----- Data under study
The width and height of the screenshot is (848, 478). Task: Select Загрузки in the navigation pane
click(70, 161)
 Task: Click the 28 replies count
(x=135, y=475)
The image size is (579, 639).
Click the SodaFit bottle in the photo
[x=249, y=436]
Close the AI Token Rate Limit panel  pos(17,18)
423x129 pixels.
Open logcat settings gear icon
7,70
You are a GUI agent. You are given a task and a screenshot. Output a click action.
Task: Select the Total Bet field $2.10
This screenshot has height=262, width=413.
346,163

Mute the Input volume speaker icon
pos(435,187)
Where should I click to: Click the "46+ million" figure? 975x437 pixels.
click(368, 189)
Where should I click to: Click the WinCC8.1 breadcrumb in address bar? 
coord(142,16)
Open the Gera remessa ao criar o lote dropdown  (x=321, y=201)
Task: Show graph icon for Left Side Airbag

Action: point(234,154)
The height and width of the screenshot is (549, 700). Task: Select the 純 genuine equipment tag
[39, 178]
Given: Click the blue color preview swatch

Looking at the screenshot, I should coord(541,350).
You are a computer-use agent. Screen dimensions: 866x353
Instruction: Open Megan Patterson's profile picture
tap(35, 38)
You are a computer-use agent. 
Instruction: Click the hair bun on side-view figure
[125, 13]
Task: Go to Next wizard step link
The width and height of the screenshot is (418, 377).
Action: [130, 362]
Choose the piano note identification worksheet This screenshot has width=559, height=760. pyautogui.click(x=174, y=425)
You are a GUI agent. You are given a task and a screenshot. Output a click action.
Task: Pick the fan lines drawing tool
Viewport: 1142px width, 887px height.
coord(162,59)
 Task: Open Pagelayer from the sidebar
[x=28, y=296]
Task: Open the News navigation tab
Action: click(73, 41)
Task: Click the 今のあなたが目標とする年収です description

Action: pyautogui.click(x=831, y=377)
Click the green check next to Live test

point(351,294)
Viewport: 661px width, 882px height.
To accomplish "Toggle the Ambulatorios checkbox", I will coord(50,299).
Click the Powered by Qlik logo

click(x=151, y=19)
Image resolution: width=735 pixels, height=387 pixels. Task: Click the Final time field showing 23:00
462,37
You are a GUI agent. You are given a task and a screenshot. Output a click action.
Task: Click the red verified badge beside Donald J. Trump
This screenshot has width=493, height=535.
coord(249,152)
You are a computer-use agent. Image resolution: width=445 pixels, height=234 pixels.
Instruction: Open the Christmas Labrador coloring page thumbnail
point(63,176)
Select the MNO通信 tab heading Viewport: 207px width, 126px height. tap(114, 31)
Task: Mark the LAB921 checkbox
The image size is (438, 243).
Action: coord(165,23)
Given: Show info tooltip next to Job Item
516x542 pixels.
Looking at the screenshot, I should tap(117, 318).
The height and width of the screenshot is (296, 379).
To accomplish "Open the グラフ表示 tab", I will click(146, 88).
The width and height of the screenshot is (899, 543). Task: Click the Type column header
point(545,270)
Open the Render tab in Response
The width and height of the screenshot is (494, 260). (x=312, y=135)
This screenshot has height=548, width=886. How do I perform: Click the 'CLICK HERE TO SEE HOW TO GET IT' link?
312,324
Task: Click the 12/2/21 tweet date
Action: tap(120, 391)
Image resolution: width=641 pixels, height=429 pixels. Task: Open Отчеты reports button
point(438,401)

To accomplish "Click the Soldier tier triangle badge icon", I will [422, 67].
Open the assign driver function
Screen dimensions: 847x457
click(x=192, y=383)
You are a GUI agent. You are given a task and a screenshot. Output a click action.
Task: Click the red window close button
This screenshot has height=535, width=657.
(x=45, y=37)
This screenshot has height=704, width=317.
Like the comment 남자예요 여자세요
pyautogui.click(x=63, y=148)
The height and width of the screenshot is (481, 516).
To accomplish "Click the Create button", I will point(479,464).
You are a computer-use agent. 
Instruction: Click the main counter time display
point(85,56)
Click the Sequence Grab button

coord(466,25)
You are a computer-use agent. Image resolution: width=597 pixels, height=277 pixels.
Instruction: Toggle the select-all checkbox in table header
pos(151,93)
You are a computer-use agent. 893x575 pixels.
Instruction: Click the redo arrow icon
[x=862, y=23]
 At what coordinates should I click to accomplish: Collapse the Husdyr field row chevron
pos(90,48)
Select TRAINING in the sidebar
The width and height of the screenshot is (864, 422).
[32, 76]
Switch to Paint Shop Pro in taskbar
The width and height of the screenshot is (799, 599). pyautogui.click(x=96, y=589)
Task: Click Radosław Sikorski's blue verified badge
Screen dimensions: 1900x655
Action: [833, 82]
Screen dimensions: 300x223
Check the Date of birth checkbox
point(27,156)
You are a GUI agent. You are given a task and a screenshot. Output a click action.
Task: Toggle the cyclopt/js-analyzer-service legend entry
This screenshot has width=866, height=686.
----------
## [Brief]
From the data above, copy each line with the string "badge" in it.

## [The answer]
Task: Click the red verified badge beside Donald J. Trump
To accomplish "Click the Soldier tier triangle badge icon", I will [422, 67].
Task: Click Radosław Sikorski's blue verified badge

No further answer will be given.